ブルーノは、泣いているベルティナを抱えるように歩いた。そして、ベルティナをエリオに預け、エリオはベルティナを自分の隣に座らせた。その向こうにブルーノを座らせた。
「お話していただけますか?」
「エリージオ王子殿下、わたくしは、使用人でございます。わたくしに敬語はおやめいただけますでしょうか?」
ブルーノはエリオに頭を下げた。
「わかった。では、話を聞かせてくれ」
エリオは、立場というものを理解している。エリオの意思でなくとも、命令しなければならないのだ。
エリオに促され、ブルーノが口を開く。
「はい。概要は先程廊下で、申した通りでございます。路地裏で倒れているところを、執事殿に見つけていただき、どうにか助かりました。その前後の記憶はとても曖昧で、気がついたときには、王宮の使用人部屋でした。温かいスープを何度も口に運ばれた気がしていましたので、それで助かったのだと思います」
ベルティナが息を飲んだ。ベルティナは、自分よりも壮絶だと感じた。
「ベルティナのことは?」
「はい、私の記憶にはないのですが、私は寝言のように妹ベルティナの救済をと言っていたらしいです。確かにあの時は、自分は死ぬのだと思っていましたから。
私の姓から、ベルティナにたどり着いていただけたと聞いております」
「にぃさ…ま…」
ベルティナは声が震えていた。死の縁でもベルティナのことを忘れないでいてくれたことに感謝した。本当にベルティナに手を差し伸べてくれたのは、ティエポロ侯爵でも国王陛下でもなく、ブルーノだったのだ。
「国王陛下のおっしゃった『ブルーノから聞いた』とは、そのことなのか…。そこまでしてベルティナを……」
エリオも声を震わせ、目に涙を溜めていた。
「ティエポロ侯爵様が大変素晴らしい方でしたので、ベルティナを保護してくださり、さらに妹と弟の安否も確認していただいております。わたくしは、執事長より、その旨を聞いておりました。
ティエポロ侯爵様は、最初からベルティナが、18歳になったら、養子縁組をするとおっしゃっており、わたくしもベルティナの卒業式には、ベルティナと会える予定でございました」
「そうか。だが、ブルーノ殿も貴族であろう?学園はどうしたのだ?」
「ベルティナがまだ、タビアーノ男爵籍であったため、会うことは叶わないと、テストだけは学園で受け、王宮にて家庭教師をつけていただいており、仕事の合間に、授業を受けました。姉も在席しておりましたので、名前も執事殿にお借りして偽名を使っておりました。」
学園は、Aクラスの生徒なら、学園に通わずともテストさえ受ければ卒業が認められるという特典がある。どうやら、ベルティナだけでなく、ブルーノも優秀だったようだ。

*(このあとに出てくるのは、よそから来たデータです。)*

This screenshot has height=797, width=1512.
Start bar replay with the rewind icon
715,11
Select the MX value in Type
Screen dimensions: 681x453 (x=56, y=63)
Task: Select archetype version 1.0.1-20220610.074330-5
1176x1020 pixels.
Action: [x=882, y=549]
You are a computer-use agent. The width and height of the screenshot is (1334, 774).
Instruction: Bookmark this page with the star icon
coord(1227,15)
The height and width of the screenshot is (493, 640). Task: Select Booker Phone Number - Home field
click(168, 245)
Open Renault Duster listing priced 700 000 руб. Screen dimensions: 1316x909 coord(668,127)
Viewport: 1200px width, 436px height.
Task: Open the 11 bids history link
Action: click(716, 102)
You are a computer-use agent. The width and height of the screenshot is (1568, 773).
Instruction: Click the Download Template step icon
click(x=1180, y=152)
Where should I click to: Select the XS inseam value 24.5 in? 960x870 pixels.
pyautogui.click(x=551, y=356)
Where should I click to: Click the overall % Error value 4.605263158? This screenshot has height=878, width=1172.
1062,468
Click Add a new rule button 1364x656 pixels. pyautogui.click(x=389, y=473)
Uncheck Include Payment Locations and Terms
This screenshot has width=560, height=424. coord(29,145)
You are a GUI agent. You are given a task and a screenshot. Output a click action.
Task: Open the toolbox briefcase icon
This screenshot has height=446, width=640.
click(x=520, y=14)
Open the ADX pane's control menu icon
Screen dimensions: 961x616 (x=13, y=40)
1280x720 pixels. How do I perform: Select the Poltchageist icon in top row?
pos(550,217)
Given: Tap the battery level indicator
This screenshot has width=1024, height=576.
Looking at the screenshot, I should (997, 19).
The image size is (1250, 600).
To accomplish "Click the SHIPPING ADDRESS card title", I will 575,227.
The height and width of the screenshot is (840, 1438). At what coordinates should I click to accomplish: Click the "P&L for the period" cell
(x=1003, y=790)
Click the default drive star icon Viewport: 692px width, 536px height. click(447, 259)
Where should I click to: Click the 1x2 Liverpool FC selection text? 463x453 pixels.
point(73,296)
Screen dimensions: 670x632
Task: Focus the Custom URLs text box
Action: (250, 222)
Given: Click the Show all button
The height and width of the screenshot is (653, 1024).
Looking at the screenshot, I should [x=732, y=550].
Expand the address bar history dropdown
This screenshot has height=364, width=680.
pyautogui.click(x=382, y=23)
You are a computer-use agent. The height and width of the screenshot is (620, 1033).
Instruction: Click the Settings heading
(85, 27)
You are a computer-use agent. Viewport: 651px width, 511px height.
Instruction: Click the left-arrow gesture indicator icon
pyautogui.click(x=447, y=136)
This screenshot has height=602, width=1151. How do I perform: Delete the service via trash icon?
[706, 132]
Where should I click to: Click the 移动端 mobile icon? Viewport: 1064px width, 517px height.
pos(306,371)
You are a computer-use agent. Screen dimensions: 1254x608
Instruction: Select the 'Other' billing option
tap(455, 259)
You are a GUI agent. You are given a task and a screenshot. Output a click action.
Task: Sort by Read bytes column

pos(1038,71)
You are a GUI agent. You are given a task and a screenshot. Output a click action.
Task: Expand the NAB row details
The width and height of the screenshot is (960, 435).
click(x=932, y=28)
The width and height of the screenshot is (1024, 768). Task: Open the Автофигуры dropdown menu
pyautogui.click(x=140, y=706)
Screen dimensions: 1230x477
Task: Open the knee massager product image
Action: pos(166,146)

「ベルティナが養子縁組を済ませ、わたくしも生きていることをタビアーノ男爵家に隠す必要もなくなりましたら、執事長様と養子縁組をしていただくことになっておりました。今日、このような形ではありますが、そうなりましたので、近々、その手続きをいたします」
ブルーノがやっと少しだけ笑顔になった。
「仕事は?」
「現在、王子殿下のお世話係を仰せつかっております。これからも、そちらを誠心誠意やらせていただく所存です」
「お兄様」
ベルティナは、ブルーノの手を握った。
「ベルティナ、タビアーノ男爵家は、もうダメだろう。兄や姉は、あの頃未成年だったからな。どうなるかは、わからない。
私への殺人未遂が成立しなかったとしても、ティエポロ侯爵様の信用を失って、他の州長様が施しを与えることはない。
だから、遅くとも来年には、妹と弟は、王宮に引き取られ、私のように、子供のいないまたは子供がすでに独立しているメイドや使用人の子供として、育てられることになる。
だが、それは、決して悪いことではないのだ。二人は貴族でなくなるから、学園には通えぬが、ここでなら、勉強もさせてもらえるし、仕事も与えられる。
だから、ベルティナが気にすることは何もないのだ。お前にはいい縁があったのだろう?」
ベルティナの隣に座るエリオが、ベルティナの膝に手を置いて、ベルティナに頷いた。
「エリージオ王子殿下、わたくしたちは例え家名が変わっても、わたくしにとって、ベルティナは、かわいい妹なのです。あの辛かった時、いつも隣にベルティナがいたから耐えられた。ベルティナを置いてあの家を出ると決心した後、約一年、泥水を啜って生きておりました。それでも、自分から死を選ばなかったのは、ベルティナを助けられるのは私だけだと、ベルティナを助けなければと思っていたからです。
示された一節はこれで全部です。